DESCRIPTION OF THE TASK:
Report every line of the records that contains the word "Select".

EXTRACTED INFORMATION:
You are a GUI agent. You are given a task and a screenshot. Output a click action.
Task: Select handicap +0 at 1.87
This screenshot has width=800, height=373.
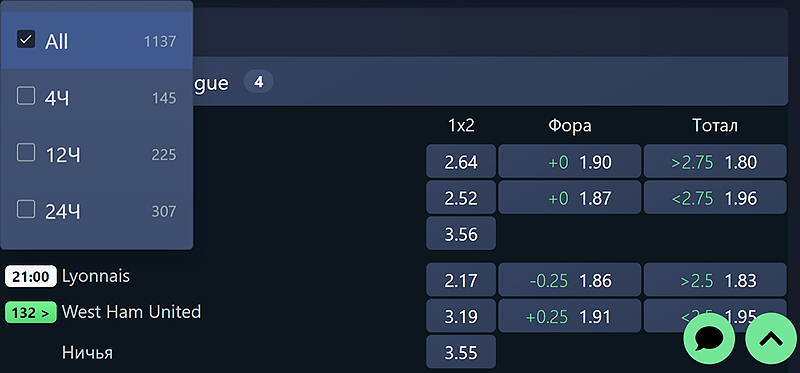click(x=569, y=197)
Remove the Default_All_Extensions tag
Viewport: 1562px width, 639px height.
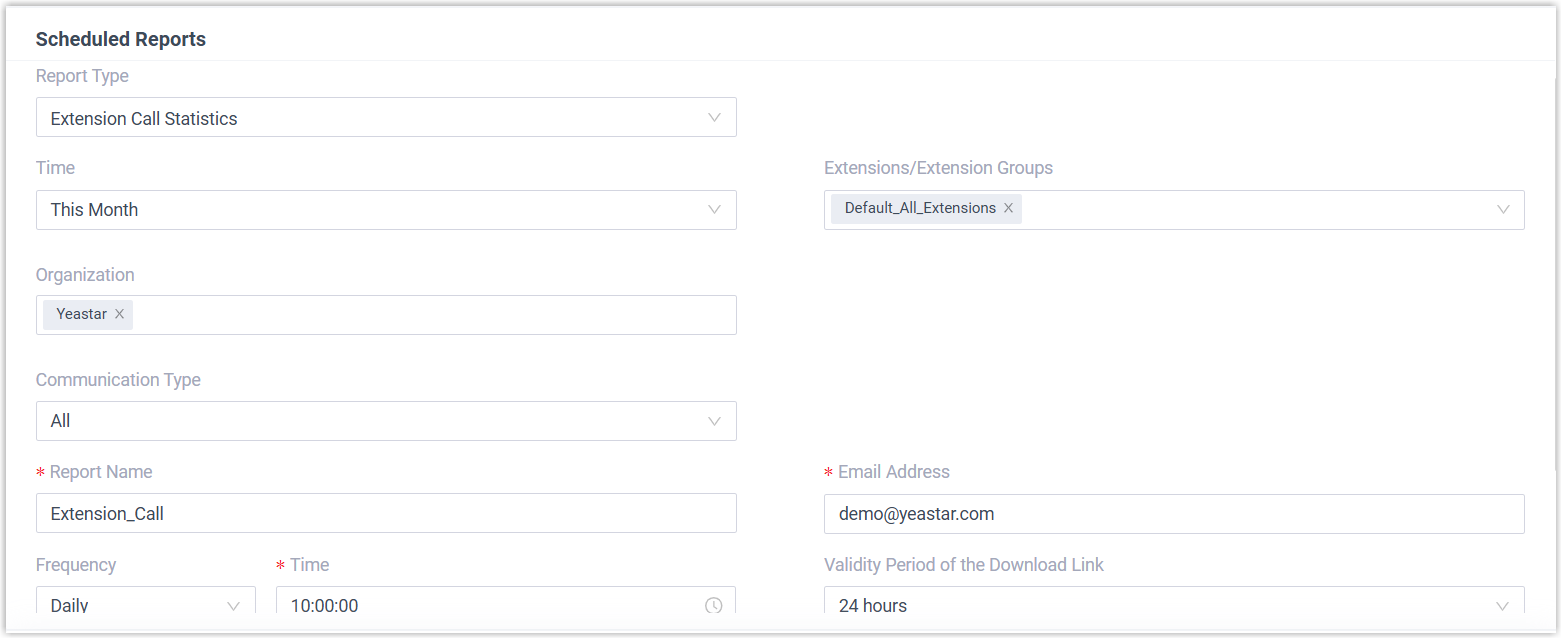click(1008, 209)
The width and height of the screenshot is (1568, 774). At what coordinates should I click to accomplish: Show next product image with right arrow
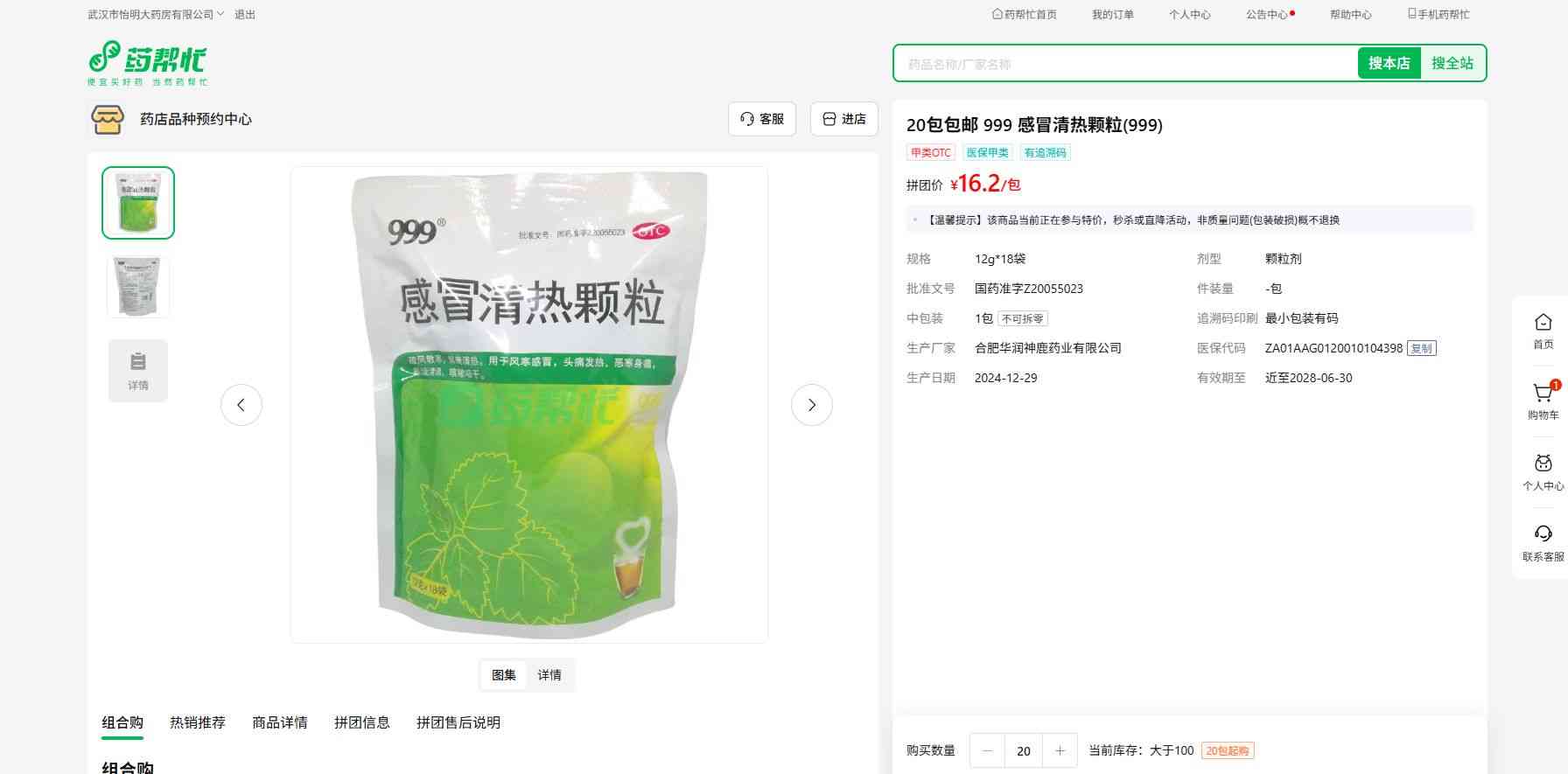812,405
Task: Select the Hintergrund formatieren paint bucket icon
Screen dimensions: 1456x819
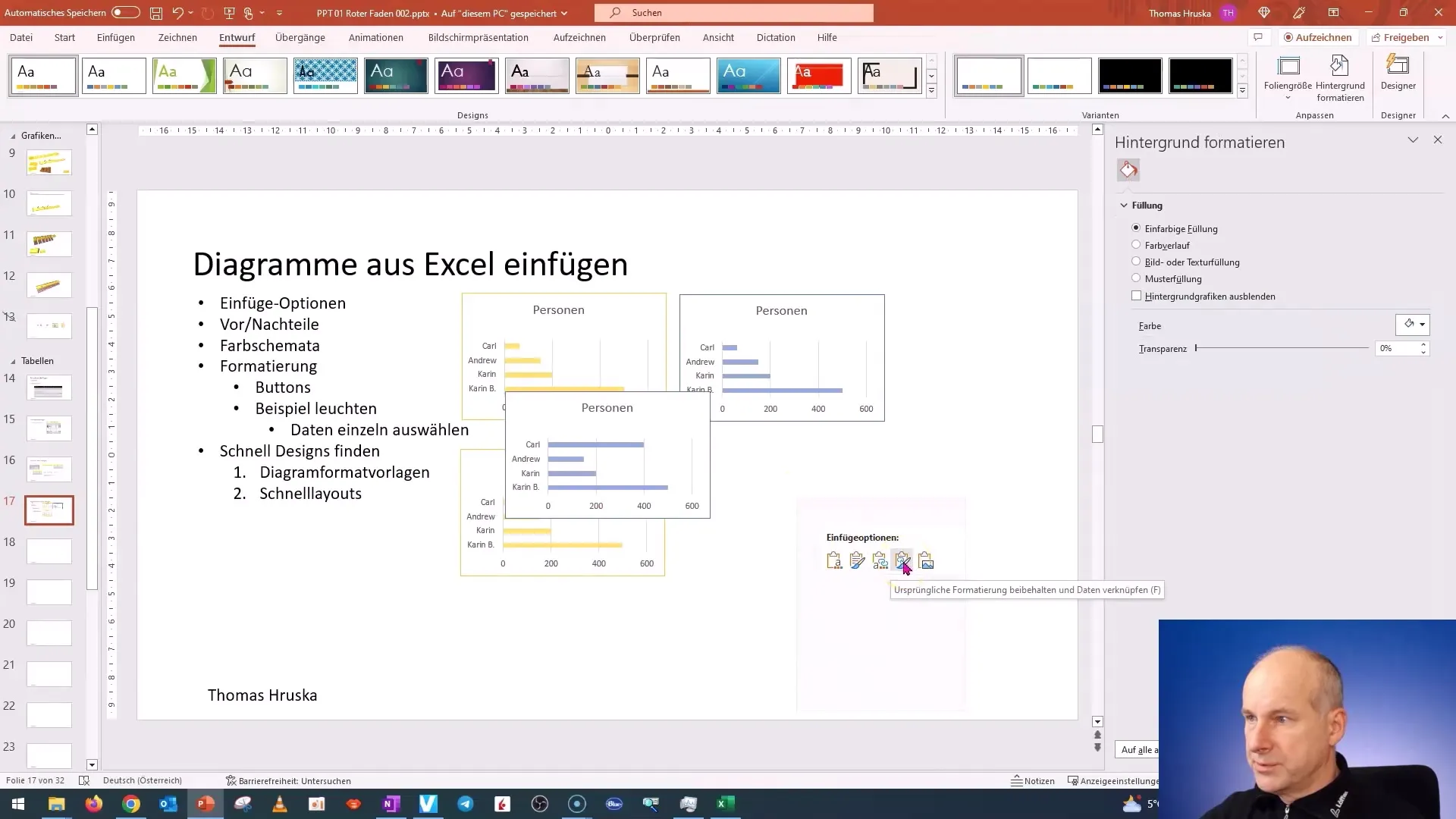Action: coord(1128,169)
* * *
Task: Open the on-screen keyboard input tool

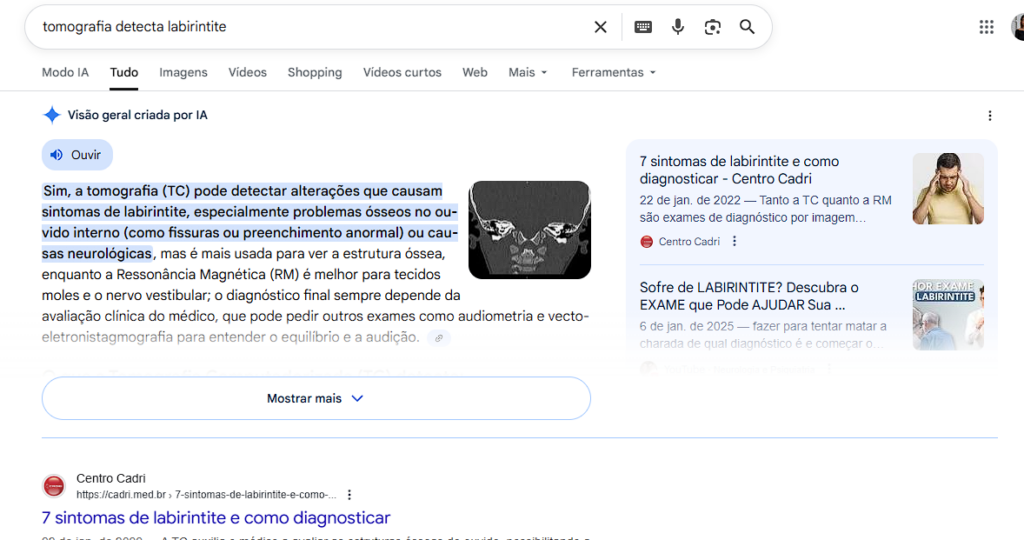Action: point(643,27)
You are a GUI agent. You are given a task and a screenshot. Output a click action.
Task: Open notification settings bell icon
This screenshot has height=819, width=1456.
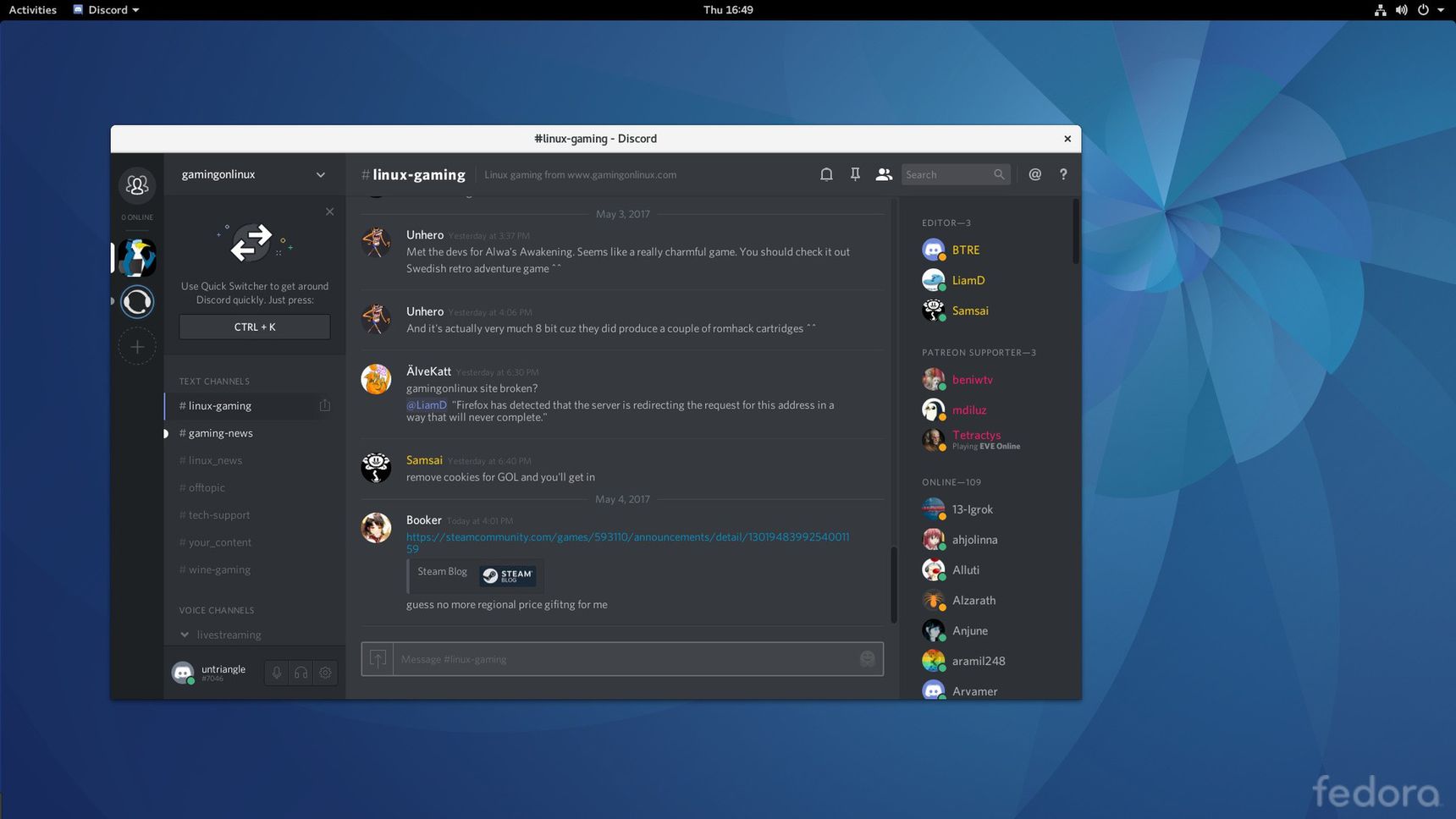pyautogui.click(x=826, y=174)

ANSWER SPACE:
Task: Select handicap +0 at 1.87
Task: Select the Hintergrund formatieren paint bucket icon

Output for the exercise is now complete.